Cole finalmente se dio cuenta de lo que estaba ocurriendo.

—No me ha invitado usted a la casa sólo para charlar.

—No, capitán Cole —dijo ella—. Estoy preocupada por mi marido.

—Pero yo no puedo ayudarla. Ni siquiera lo conozco.

—Pero lo hará. Y cuando lo haga, llegará a sus propias conclusiones sobre en qué está implicado.

—No podré decirle a usted nada que esté clasificado.

—Podrá decirme si debo preocuparme, y cuánto.

—¿Por su seguridad? ¿Aquí en Washington?

—No —dijo ella—. Yo afronto a mi modo el miedo por su seguridad. No es eso lo que me preocupa ahora.

—¿Es ese aspecto de acosado?

—Mi marido es un patriota. Y un oficial nato. No le preocupan las cosas que hace para defender a su país. Ha matado gente, aunque es un hombre amable por naturaleza, y sin embargo no se despierta gritando por la noche con recuerdos del combate, y no la toma con los niños, ni muestra signos de estrés postraumático. Sé qué aspecto tiene cuando se preocupa por su propia seguridad, o cuando está concentrado cumpliendo una misión, o cuando está molesto por la estupidez de los oficiales superiores. Sé qué reacciones le provocan todas esas cosas, cómo se reflejan en su conducta en casa.

—Y esto es nuevo.

—Capitán Cole, lo que quiero saber es por qué mi marido se siente culpable.

Cole no supo qué decir, excepto lo obvio.

—¿Por qué se sienten siempre culpables los maridos?

—Por eso no le he confiado a nadie mis preocupaciones.
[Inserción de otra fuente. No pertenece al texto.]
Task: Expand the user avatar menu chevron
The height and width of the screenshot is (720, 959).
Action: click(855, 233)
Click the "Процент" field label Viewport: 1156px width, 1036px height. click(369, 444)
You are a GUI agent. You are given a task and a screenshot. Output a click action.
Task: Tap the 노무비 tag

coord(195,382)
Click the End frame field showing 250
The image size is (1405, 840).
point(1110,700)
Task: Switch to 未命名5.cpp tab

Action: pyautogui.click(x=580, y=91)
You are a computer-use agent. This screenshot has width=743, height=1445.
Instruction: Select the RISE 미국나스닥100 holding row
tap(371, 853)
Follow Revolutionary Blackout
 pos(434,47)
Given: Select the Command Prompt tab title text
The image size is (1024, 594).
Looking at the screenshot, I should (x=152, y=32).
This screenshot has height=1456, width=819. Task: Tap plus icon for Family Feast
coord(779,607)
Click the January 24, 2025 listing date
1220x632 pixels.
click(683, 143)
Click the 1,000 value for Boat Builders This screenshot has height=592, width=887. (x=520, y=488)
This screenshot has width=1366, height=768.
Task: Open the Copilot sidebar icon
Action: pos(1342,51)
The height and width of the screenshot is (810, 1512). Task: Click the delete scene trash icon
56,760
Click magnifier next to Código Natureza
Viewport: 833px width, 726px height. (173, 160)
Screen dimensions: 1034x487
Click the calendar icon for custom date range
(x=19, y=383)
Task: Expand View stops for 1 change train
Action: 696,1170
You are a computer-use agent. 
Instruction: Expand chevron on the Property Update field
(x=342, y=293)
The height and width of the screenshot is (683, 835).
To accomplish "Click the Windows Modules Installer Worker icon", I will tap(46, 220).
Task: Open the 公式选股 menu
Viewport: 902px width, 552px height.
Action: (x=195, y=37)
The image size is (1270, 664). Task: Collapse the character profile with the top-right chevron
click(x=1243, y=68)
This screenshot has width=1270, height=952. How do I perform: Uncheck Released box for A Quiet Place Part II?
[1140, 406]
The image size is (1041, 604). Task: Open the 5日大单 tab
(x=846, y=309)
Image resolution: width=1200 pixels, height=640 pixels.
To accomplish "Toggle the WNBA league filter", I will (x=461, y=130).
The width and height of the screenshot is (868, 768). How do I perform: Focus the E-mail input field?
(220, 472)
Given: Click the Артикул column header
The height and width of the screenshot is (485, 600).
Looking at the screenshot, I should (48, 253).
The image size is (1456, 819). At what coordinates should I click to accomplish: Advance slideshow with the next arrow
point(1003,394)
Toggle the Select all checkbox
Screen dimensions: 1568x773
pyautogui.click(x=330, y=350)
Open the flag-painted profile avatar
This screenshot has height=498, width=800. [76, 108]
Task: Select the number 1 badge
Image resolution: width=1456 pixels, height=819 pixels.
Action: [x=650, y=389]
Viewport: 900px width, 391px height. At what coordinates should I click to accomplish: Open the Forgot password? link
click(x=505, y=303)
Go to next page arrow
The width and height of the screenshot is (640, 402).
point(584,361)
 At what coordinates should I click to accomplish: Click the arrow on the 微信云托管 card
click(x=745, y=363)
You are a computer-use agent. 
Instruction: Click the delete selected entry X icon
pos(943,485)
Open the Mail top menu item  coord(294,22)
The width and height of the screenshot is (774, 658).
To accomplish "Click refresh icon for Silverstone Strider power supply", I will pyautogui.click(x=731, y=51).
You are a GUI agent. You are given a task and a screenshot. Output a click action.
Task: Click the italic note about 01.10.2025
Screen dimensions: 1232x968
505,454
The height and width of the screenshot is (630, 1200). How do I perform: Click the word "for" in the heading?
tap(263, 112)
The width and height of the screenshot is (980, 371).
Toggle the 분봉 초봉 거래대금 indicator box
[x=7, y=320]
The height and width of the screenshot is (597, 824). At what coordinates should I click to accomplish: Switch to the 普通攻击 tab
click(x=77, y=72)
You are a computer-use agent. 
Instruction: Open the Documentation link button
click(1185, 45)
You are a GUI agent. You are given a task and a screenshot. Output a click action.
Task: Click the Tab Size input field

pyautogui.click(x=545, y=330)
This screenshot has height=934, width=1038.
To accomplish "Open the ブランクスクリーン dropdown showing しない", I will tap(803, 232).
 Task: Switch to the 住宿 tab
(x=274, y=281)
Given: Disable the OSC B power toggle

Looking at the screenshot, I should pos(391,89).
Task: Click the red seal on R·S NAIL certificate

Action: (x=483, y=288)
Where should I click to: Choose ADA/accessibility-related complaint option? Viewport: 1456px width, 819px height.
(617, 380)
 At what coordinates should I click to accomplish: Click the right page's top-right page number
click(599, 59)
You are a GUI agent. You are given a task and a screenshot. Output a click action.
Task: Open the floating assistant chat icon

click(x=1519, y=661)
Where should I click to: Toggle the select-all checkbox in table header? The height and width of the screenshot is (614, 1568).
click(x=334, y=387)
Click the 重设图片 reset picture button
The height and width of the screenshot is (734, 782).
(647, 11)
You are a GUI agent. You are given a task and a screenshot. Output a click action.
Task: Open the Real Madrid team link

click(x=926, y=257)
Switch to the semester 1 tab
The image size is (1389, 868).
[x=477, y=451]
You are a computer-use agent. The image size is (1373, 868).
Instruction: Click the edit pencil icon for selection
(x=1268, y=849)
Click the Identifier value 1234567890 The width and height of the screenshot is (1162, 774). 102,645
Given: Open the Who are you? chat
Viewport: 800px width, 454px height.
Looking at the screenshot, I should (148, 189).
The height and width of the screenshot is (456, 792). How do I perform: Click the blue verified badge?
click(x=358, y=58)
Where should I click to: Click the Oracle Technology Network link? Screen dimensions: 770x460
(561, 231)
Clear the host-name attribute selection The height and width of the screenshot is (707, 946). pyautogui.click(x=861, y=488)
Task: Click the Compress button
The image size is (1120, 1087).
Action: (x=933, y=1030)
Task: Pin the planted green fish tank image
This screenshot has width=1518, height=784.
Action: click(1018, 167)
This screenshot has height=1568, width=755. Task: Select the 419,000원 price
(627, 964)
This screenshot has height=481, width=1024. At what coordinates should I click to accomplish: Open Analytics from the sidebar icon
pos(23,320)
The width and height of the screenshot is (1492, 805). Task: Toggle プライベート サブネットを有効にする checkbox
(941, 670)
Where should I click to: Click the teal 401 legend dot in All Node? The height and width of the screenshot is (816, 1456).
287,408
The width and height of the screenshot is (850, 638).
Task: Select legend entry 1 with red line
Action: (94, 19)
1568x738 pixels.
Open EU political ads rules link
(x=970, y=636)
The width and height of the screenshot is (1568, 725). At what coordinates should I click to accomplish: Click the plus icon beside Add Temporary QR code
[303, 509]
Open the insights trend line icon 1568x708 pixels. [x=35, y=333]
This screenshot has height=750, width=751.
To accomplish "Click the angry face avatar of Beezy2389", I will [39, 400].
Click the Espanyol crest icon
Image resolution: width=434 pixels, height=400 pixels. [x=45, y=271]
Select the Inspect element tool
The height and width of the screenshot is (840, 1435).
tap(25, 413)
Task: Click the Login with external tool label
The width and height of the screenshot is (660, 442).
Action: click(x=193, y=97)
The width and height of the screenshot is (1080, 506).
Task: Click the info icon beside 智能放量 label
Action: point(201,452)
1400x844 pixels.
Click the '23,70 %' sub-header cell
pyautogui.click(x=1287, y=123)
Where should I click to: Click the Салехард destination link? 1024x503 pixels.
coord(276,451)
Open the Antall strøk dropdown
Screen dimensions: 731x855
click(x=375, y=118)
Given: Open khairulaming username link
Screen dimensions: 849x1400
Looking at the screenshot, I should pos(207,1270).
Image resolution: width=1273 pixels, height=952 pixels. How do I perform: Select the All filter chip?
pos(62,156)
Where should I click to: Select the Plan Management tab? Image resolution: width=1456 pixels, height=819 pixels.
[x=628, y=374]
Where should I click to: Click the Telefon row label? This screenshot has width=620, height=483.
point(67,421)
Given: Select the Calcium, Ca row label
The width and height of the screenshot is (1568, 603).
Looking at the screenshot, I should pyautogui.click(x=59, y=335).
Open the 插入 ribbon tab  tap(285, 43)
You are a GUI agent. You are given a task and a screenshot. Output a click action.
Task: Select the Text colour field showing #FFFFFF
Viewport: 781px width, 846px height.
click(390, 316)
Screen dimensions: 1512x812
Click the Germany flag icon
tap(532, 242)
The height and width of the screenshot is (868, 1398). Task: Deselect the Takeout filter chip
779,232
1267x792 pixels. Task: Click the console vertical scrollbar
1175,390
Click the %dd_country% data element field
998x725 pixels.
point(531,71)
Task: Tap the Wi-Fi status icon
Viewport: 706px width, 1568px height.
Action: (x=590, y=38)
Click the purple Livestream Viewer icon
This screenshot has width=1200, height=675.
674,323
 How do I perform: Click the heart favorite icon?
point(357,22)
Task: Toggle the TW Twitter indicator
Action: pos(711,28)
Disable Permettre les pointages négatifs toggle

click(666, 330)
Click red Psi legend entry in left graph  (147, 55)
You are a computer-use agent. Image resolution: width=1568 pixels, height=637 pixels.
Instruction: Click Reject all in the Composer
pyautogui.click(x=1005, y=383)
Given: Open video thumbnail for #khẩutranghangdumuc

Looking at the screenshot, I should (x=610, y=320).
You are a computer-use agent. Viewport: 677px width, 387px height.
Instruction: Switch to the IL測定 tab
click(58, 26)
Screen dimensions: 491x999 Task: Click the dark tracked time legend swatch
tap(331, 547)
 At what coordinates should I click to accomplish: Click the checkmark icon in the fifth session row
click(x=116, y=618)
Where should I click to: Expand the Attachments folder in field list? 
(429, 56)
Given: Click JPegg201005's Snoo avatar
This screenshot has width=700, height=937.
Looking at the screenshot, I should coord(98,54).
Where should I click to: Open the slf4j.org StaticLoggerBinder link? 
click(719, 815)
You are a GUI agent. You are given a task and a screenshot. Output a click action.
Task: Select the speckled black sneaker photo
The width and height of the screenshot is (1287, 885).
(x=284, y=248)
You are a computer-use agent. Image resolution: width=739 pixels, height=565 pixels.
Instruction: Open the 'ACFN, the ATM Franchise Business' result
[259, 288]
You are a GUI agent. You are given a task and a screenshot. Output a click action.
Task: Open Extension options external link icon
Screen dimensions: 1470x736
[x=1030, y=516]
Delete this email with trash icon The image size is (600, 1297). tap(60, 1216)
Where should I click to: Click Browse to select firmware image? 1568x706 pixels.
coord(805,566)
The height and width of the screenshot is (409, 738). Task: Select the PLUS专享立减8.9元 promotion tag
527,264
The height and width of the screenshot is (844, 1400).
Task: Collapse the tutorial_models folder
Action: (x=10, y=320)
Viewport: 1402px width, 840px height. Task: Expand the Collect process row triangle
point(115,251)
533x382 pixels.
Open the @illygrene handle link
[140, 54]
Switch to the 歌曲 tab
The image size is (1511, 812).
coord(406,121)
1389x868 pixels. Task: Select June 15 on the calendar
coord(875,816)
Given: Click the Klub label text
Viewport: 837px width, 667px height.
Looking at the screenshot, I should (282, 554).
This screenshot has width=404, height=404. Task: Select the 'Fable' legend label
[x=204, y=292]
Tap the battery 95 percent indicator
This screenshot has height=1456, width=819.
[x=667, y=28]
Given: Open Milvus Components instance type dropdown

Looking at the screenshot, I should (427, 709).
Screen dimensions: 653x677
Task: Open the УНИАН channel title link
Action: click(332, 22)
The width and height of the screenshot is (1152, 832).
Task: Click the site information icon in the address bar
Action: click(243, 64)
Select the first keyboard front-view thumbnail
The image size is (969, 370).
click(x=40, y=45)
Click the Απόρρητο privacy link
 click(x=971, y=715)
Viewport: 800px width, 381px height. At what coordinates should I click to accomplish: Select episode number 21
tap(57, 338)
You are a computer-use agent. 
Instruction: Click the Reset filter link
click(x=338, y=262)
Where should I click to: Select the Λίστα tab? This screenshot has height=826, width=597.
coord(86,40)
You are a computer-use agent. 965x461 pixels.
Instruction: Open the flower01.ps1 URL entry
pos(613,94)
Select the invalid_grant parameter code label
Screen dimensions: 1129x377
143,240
Porque la gente dará por supuesto que creo que tiene un lío. Pero sé con toda seguridad que eso es imposible. Se siente culpable. Está dividido por dentro a causa de algo. Pero es algo que tiene que ver con el trabajo, no conmigo, no con su familia ni con su religión. Algo de su misión actual le hace sentirse muy desdichado.

—Tal vez no lo esté haciendo tan bien como piensa que debería.

Ella descartó esa idea.

—Reuben hablaría de eso conmigo. Compartimos mutuamente nuestras dudas, aunque él no pueda entrar en detalles. No, capitán Cole, le han pedido, como parte de su trabajo, que haga algo que teme que pueda estar mal.

—¿Qué cree usted que puede ser?

—Me niego a especular. Sólo sé que mi marido no tiene ningún reparo en llevar armas por su país y utilizarlas. Así que eso que le han pedido que haga y que detesta, o acerca de lo que al menos tiene serias dudas, no es porque lleve violencia implícita. Es porque no está completamente de acuerdo con la misión. Por primera vez en su carrera militar, su deber y su conciencia han entrado en grave conflicto.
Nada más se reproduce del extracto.